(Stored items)
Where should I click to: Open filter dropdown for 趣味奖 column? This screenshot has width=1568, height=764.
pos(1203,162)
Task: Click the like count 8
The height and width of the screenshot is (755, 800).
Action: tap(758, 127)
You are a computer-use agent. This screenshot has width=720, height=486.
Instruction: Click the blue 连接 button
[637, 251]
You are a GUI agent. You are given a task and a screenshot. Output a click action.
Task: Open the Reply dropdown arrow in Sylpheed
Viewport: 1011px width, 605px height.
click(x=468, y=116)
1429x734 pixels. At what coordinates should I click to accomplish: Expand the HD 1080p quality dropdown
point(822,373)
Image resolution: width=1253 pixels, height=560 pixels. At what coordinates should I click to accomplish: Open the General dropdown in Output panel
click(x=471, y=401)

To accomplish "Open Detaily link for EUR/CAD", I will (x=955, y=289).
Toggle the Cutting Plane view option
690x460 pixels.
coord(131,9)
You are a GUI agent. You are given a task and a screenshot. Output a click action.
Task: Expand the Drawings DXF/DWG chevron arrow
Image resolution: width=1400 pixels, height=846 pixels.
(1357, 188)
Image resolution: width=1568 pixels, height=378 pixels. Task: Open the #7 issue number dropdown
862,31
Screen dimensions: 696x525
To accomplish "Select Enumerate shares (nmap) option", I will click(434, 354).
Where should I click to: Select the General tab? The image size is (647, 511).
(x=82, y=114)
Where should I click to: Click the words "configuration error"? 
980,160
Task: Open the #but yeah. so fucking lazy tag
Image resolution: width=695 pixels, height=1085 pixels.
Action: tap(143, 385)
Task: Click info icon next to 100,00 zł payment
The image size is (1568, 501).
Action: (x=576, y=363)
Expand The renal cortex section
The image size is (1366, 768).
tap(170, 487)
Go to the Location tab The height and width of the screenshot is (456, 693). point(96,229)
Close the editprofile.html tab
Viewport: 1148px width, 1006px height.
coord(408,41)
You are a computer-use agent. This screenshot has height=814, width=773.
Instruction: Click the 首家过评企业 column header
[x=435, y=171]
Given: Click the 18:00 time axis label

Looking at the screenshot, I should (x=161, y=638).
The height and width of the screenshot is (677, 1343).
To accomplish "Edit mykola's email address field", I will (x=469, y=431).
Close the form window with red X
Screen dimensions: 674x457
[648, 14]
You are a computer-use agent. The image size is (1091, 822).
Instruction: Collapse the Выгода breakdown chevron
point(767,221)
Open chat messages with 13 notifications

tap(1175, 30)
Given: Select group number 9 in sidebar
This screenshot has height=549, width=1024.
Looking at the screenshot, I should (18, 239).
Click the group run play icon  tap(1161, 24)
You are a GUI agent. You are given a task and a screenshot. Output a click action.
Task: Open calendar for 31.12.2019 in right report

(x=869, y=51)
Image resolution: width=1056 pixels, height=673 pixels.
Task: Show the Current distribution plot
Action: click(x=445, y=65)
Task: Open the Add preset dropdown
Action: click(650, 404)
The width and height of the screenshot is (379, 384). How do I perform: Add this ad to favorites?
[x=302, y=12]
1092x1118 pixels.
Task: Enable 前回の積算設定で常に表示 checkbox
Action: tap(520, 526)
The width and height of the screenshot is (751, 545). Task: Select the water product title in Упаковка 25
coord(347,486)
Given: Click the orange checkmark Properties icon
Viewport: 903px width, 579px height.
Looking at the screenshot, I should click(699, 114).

=== Directions ===
Output every entry again, exactly as given.

=== Exercise response ===
Where should I click to: Open filter dropdown for 趣味奖 column? This screenshot has width=1568, height=764.
pos(1203,162)
Task: Click the like count 8
The height and width of the screenshot is (755, 800).
Action: tap(758, 127)
You are a computer-use agent. This screenshot has width=720, height=486.
Instruction: Click the blue 连接 button
[637, 251]
You are a GUI agent. You are given a task and a screenshot. Output a click action.
Task: Open the Reply dropdown arrow in Sylpheed
Viewport: 1011px width, 605px height.
click(x=468, y=116)
1429x734 pixels. At what coordinates should I click to accomplish: Expand the HD 1080p quality dropdown
point(822,373)
Image resolution: width=1253 pixels, height=560 pixels. At what coordinates should I click to accomplish: Open the General dropdown in Output panel
click(x=471, y=401)

To accomplish "Open Detaily link for EUR/CAD", I will (x=955, y=289).
Toggle the Cutting Plane view option
690x460 pixels.
coord(131,9)
You are a GUI agent. You are given a task and a screenshot. Output a click action.
Task: Expand the Drawings DXF/DWG chevron arrow
Image resolution: width=1400 pixels, height=846 pixels.
(1357, 188)
Image resolution: width=1568 pixels, height=378 pixels. Task: Open the #7 issue number dropdown
862,31
Screen dimensions: 696x525
To accomplish "Select Enumerate shares (nmap) option", I will click(434, 354).
Where should I click to: Select the General tab? The image size is (647, 511).
(x=82, y=114)
Where should I click to: Click the words "configuration error"? 
980,160
Task: Open the #but yeah. so fucking lazy tag
Image resolution: width=695 pixels, height=1085 pixels.
Action: tap(143, 385)
Task: Click info icon next to 100,00 zł payment
The image size is (1568, 501).
Action: (x=576, y=363)
Expand The renal cortex section
The image size is (1366, 768).
tap(170, 487)
Go to the Location tab The height and width of the screenshot is (456, 693). point(96,229)
Close the editprofile.html tab
Viewport: 1148px width, 1006px height.
coord(408,41)
You are a computer-use agent. This screenshot has height=814, width=773.
Instruction: Click the 首家过评企业 column header
[x=435, y=171]
Given: Click the 18:00 time axis label

Looking at the screenshot, I should (x=161, y=638).
The height and width of the screenshot is (677, 1343).
To accomplish "Edit mykola's email address field", I will (x=469, y=431).
Close the form window with red X
Screen dimensions: 674x457
[648, 14]
You are a computer-use agent. The image size is (1091, 822).
Instruction: Collapse the Выгода breakdown chevron
point(767,221)
Open chat messages with 13 notifications

tap(1175, 30)
Given: Select group number 9 in sidebar
This screenshot has height=549, width=1024.
Looking at the screenshot, I should (18, 239).
Click the group run play icon  tap(1161, 24)
You are a GUI agent. You are given a task and a screenshot. Output a click action.
Task: Open calendar for 31.12.2019 in right report

(x=869, y=51)
Image resolution: width=1056 pixels, height=673 pixels.
Task: Show the Current distribution plot
Action: click(x=445, y=65)
Task: Open the Add preset dropdown
Action: click(650, 404)
The width and height of the screenshot is (379, 384). How do I perform: Add this ad to favorites?
[x=302, y=12]
1092x1118 pixels.
Task: Enable 前回の積算設定で常に表示 checkbox
Action: tap(520, 526)
The width and height of the screenshot is (751, 545). Task: Select the water product title in Упаковка 25
coord(347,486)
Given: Click the orange checkmark Properties icon
Viewport: 903px width, 579px height.
Looking at the screenshot, I should click(699, 114).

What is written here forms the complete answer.